* **Your goal**: Lines from the one containing "Viewport: 783px width, 373px" through the last line of the records below are to be repeated exactly.

* **Data listing**:
▶
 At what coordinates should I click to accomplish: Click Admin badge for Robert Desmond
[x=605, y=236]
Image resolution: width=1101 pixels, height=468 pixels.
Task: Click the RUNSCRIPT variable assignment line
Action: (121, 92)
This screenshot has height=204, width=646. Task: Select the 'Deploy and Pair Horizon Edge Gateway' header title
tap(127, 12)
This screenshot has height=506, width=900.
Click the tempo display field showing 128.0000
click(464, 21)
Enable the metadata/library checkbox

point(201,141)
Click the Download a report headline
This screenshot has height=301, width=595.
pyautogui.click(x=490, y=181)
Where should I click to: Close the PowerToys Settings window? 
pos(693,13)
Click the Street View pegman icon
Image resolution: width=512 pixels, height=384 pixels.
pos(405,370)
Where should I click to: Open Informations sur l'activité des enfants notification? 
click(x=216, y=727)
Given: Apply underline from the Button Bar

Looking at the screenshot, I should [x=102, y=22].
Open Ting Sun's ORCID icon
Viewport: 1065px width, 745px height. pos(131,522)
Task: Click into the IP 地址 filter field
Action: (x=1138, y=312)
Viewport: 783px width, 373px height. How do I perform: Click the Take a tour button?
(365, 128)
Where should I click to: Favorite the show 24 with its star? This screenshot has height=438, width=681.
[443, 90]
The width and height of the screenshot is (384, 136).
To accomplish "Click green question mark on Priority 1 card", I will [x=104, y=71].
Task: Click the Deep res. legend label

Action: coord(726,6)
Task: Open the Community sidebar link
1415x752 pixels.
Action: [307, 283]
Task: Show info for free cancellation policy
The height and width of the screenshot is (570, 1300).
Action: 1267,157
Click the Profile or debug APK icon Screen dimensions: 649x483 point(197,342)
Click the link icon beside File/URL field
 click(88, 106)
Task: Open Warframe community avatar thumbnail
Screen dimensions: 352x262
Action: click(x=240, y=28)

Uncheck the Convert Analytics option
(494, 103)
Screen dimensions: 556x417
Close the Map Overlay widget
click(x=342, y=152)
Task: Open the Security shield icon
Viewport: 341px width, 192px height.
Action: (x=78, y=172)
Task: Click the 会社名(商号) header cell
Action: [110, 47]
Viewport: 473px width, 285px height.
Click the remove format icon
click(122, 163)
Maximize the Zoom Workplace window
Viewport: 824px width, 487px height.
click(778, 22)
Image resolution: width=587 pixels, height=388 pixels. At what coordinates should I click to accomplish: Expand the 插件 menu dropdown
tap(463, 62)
◀
* **Your response**:
Viewport: 783px width, 373px height. How do I perform: Click the Take a tour button?
(365, 128)
Where should I click to: Favorite the show 24 with its star? This screenshot has height=438, width=681.
[443, 90]
The width and height of the screenshot is (384, 136).
To accomplish "Click green question mark on Priority 1 card", I will [x=104, y=71].
Task: Click the Deep res. legend label

Action: coord(726,6)
Task: Open the Community sidebar link
1415x752 pixels.
Action: [307, 283]
Task: Show info for free cancellation policy
The height and width of the screenshot is (570, 1300).
Action: 1267,157
Click the Profile or debug APK icon Screen dimensions: 649x483 point(197,342)
Click the link icon beside File/URL field
 click(88, 106)
Task: Open Warframe community avatar thumbnail
Screen dimensions: 352x262
Action: click(x=240, y=28)

Uncheck the Convert Analytics option
(494, 103)
Screen dimensions: 556x417
Close the Map Overlay widget
click(x=342, y=152)
Task: Open the Security shield icon
Viewport: 341px width, 192px height.
Action: (x=78, y=172)
Task: Click the 会社名(商号) header cell
Action: [110, 47]
Viewport: 473px width, 285px height.
Click the remove format icon
click(122, 163)
Maximize the Zoom Workplace window
Viewport: 824px width, 487px height.
click(778, 22)
Image resolution: width=587 pixels, height=388 pixels. At what coordinates should I click to accomplish: Expand the 插件 menu dropdown
tap(463, 62)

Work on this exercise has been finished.